The reaction was carried at temperature of 95°C for 5 min before initial PCR amplification cycle. The temperatures cycle used for amplification were 95°C for 30 s, 55°C for 30 s, and 72°C for 60 s for 35 cycles followed by final extension at 72°C for 7 min in thermal cycler (Bioer's XP thermal cycler). The amplified gene products were resolved in 1.8% agarose gel.

Evaluation of multiplex polymerase chain reaction assay on municipality-supplied drinking water samples

Collection, filtration, and concentration of water

A total of 158 municipality-supplied drinking water samples (20 L volume) were collected from different residential area of Delhi between periods of April, 2007 and May, 2010 in 25 L polypropylene container and carried to laboratory in minimal period of time. The samples were filtered and concentrated through 0.22 μm polyethersulfone pellicon-2 minifilter (Millipore Corporation, Billerica, MA01821) in a masterflex pellicon-2 miniholder using a Millipore vacuum pressure pump at 115V and 3 ψ. The filtration and concentration unit was rinsed with double-distilled water followed by 0.1N NaOH before and after each use to prevent cross contamination between two samples. Finally, 20–25 ml of sample was further centrifuged at 12,000 rpm for 20 min to concentrate it up to 0.5 ml volume.

DNA isolation from the water retentate for Entamoeba histolytica, Giardia lamblia, and Salmonella spp.

From the concentrated water retentate, 200 μL volume was used for E. histolytica, G. lamblia and Salmonella spp. DNA isolation. The DNA extraction was carried out by QIAmini stool DNA extraction kit (Qiagen, USA) as per the manufacturer's instructions. The extracted DNA was used for the presence of pathogen detection by standardized mPCR assay. The amplified gene products specific to targeted nucleotide sequences were visualized by agarose gel electrophoresis.
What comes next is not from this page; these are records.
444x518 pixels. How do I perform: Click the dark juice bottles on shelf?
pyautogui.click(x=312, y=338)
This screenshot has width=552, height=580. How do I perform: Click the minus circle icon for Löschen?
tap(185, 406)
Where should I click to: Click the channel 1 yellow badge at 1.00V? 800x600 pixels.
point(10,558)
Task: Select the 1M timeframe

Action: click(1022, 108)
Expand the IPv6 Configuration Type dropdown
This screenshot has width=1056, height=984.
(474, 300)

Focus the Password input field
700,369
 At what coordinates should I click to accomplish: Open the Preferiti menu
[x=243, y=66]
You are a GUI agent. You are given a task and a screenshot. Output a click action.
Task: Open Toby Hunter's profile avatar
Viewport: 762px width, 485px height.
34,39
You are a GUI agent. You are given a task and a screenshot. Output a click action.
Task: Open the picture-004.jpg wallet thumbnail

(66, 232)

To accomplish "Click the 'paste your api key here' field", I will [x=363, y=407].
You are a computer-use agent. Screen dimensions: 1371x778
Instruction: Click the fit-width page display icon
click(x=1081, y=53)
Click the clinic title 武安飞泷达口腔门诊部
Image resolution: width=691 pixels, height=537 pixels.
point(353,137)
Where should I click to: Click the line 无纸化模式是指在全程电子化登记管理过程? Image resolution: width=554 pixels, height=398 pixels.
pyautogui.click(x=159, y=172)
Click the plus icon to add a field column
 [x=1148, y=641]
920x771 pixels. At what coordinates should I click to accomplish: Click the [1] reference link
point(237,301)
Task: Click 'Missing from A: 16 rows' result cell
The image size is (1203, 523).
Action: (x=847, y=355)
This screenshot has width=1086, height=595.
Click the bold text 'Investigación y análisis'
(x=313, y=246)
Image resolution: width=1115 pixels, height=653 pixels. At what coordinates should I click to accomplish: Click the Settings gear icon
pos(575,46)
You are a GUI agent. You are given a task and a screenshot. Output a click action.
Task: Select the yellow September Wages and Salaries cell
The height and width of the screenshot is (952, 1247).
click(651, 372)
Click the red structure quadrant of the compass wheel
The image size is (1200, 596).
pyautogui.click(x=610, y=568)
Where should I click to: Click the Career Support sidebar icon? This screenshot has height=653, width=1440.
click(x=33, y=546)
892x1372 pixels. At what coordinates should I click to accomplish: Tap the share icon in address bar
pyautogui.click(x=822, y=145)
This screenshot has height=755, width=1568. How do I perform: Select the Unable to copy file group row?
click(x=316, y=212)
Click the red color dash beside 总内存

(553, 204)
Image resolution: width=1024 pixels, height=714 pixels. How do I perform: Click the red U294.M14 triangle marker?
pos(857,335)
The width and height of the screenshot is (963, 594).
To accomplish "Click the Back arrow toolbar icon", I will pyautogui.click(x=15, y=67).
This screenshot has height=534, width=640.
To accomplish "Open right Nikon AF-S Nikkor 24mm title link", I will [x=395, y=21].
Microscopy and culture methods for Entamoeba histolytica, Giardia lamblia, and Salmonella spp detection

The presence of targeted pathogens in concentrated water retentate was detected by direct microscopy and culture techniques. The E. histolytica G. lamblia parasites (ova and cysts) detected by microscopically and Salmonella spp. by culture techniques followed by biochemical methods. Lugol's iodine and direct saline wet mount of concentrated water was used to visualize cyst and trophozoites of G. lamblia and E. histolytica. For Salmonella spp., a loopful retentate was streaked on MacConkey agar plate and was incubated overnight at 37°C for 18–24 h. The presence of typical single colony obtained was subculture for biochemical analysis and agglutination assay with Salmonella specific anti-sera (Serobac, BioRad) for confirmation.

Results

Optimization of the multiplex polymerase chain reaction assay

The mPCR for simultaneous detection of E. histolytica, G. lamblia, and Salmonella spp. were standardized with DNA of control strains. Developed mPCR assay precisely amplified the targeted genes of E. histolytica, G. lamblia, and S. typhimurium as 477 bp, 74 bp and 293 bp respectively [Figure 1]. The mPCR was evaluated with DNA of other nontargeted enteric pathogens such as E. coli, Iodamoeba buestchili, and Endolimax nana. No amplification was seen in the spiked or in the neat specimens (data not shown), giving us 100% specificity.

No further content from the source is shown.